OBJECTIVE: Copy the entries from the beginning through the line containing "click(x=497, y=62)", replacing "Where should I click to" with "Which spot should I click to" and leaving everything else unchanged. Omit the pictures.

DATA PROVIDED:
================

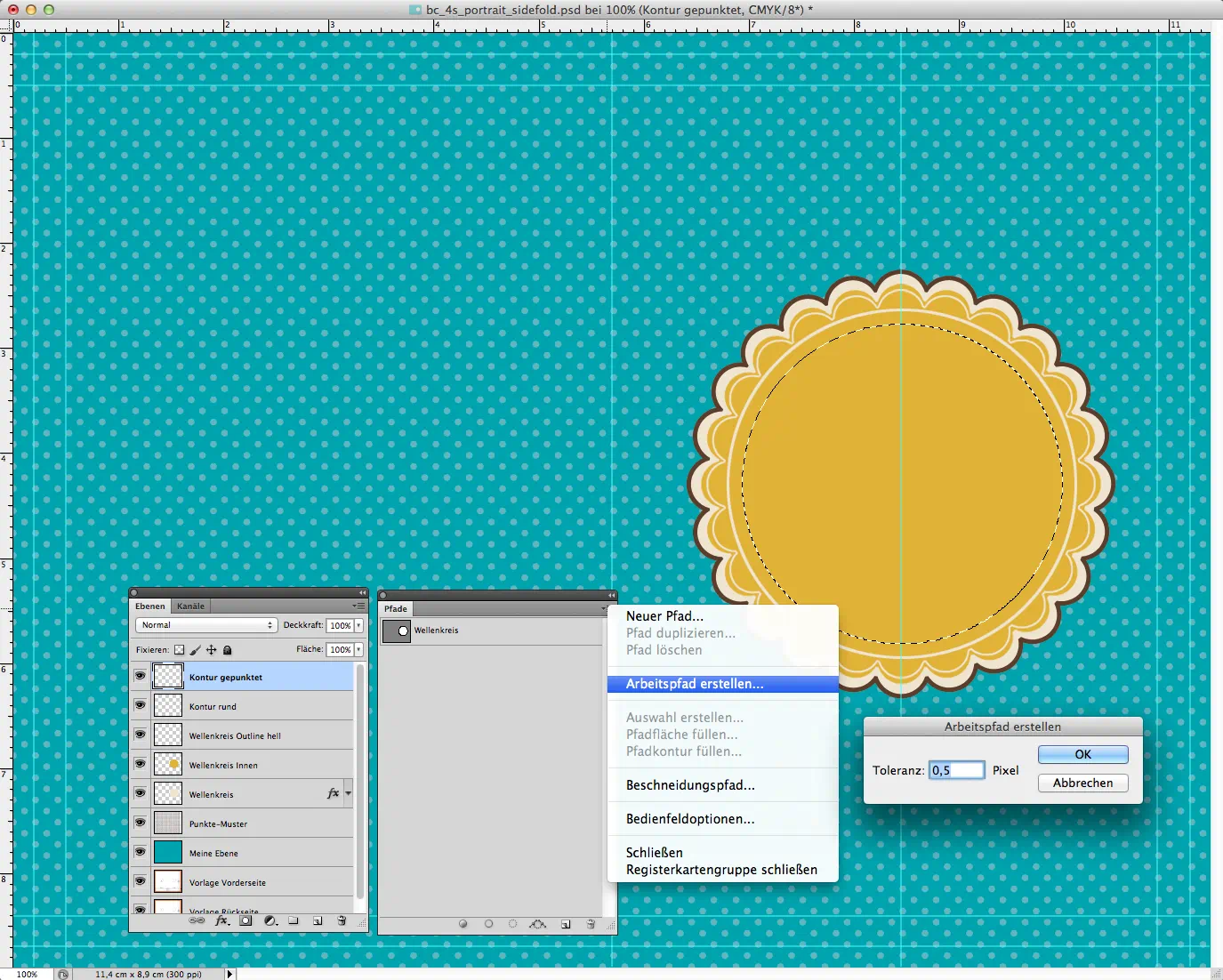Screen dimensions: 1223x980
Task: Open the Normal blend mode dropdown
Action: pos(207,625)
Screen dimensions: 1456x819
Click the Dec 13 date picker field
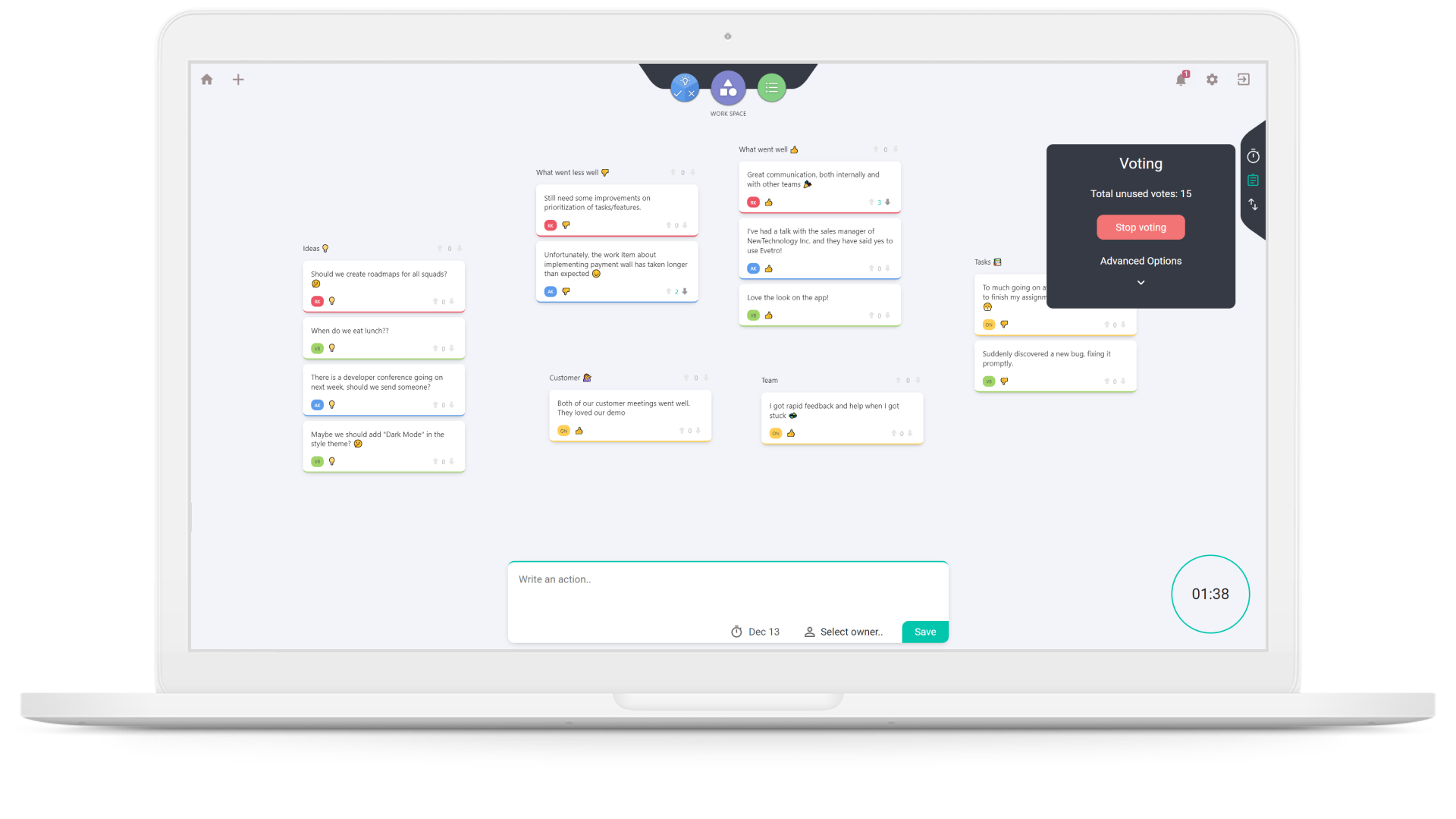click(x=756, y=631)
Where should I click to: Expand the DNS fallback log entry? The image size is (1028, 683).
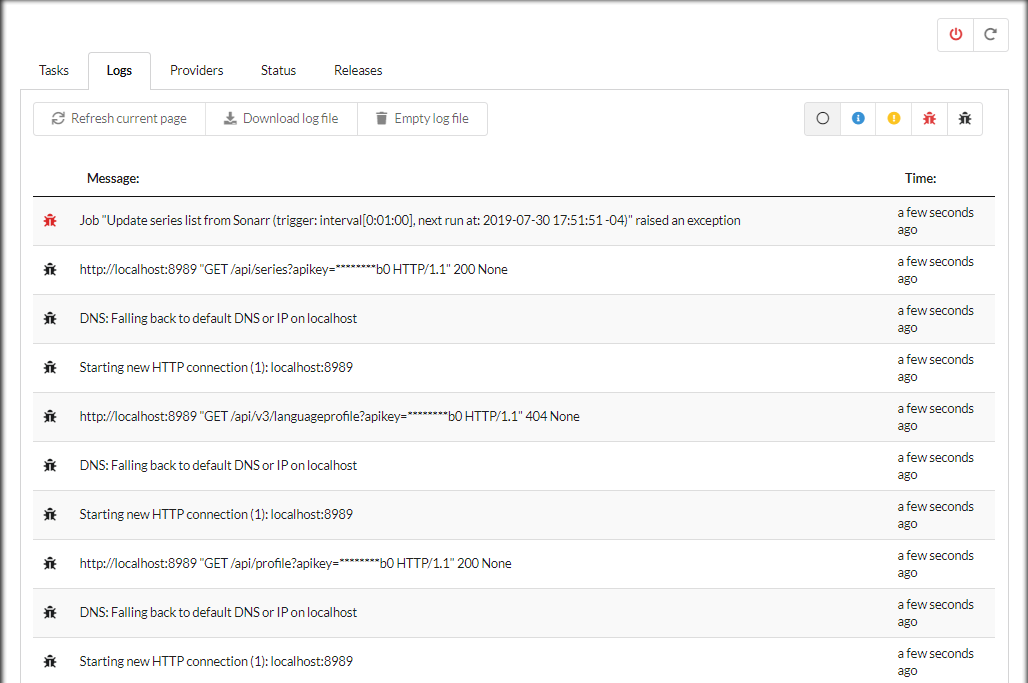[x=218, y=318]
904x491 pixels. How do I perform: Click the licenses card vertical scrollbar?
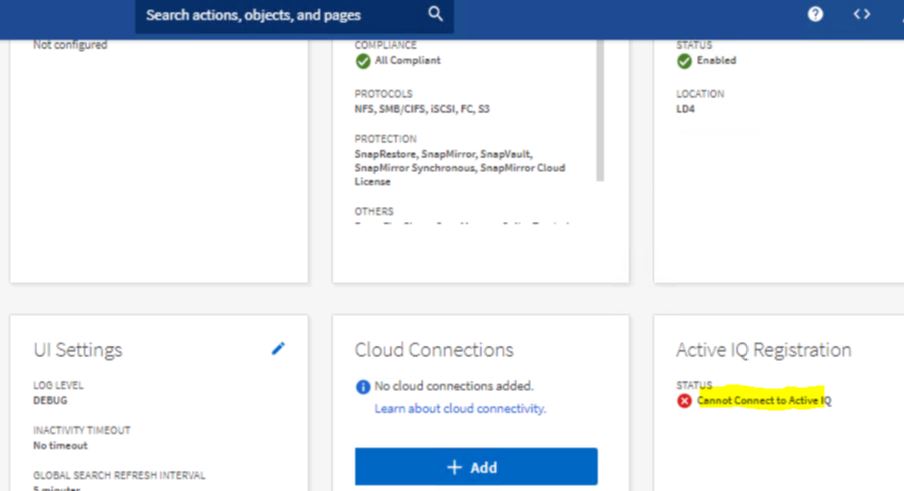point(600,110)
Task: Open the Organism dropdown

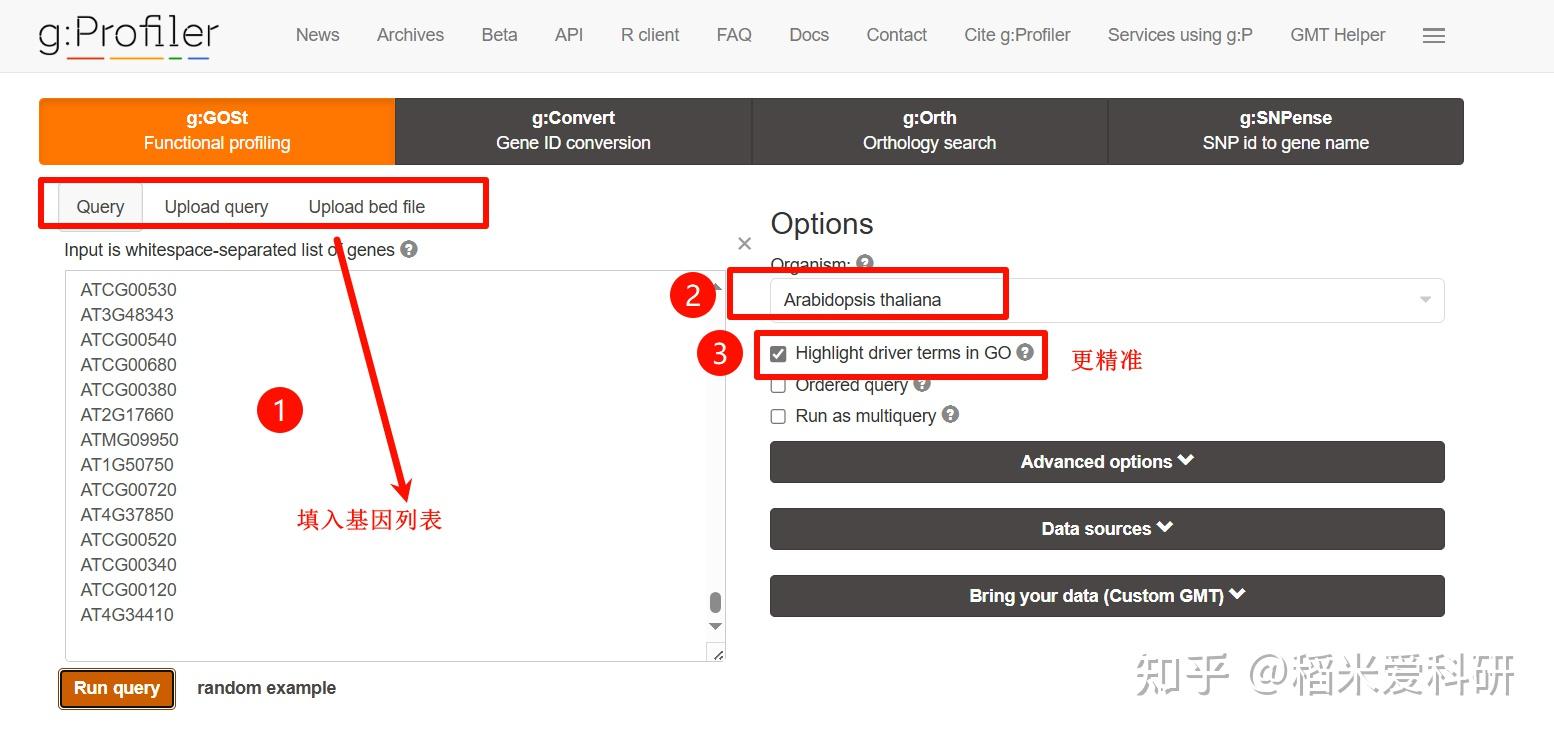Action: tap(1425, 299)
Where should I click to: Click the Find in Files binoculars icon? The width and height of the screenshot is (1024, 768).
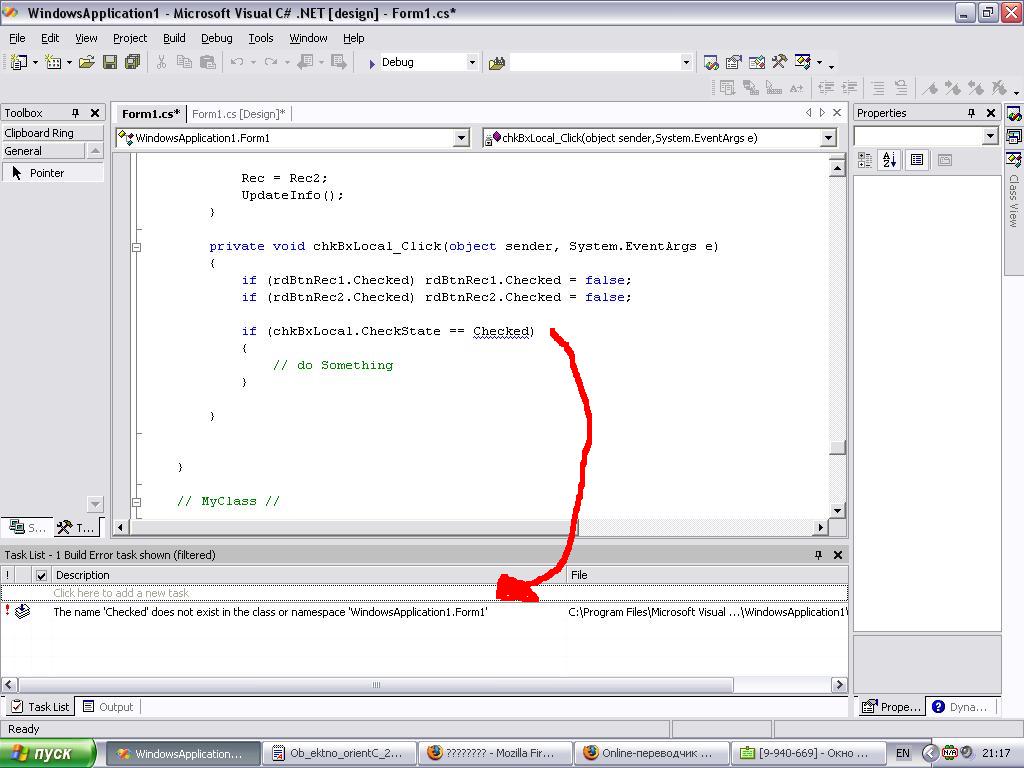click(x=497, y=62)
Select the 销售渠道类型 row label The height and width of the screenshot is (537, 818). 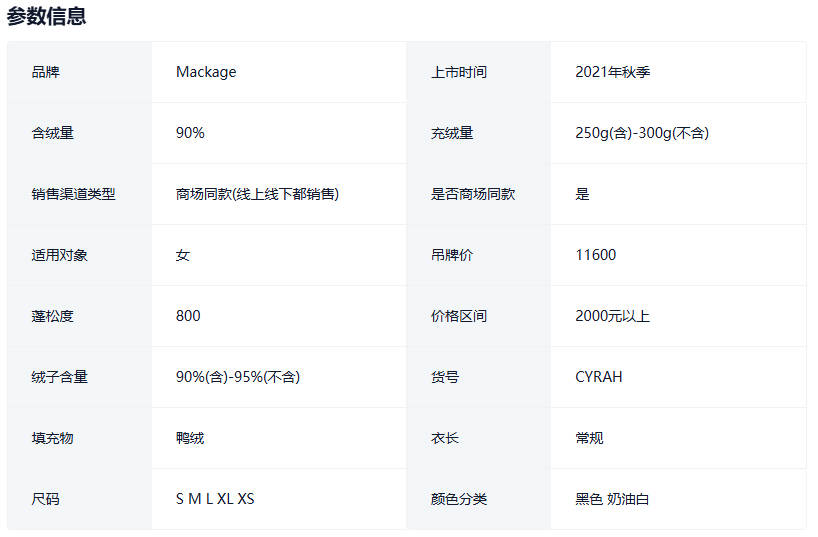click(x=73, y=194)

================

COMPLETE RESPONSE:
Screen dimensions: 1223x980
Task: Open the Normal blend mode dropdown
Action: pos(207,625)
Screen dimensions: 1456x819
Click the Dec 13 date picker field
click(x=756, y=631)
Which spot should I click to: Expand the DNS fallback log entry? The image size is (1028, 683).
[x=218, y=318]
904x491 pixels. How do I perform: Click the licenses card vertical scrollbar?
point(600,110)
Task: Open the Organism dropdown

Action: tap(1425, 299)
Which spot should I click to: Click the Find in Files binoculars icon? The width and height of the screenshot is (1024, 768).
click(x=497, y=62)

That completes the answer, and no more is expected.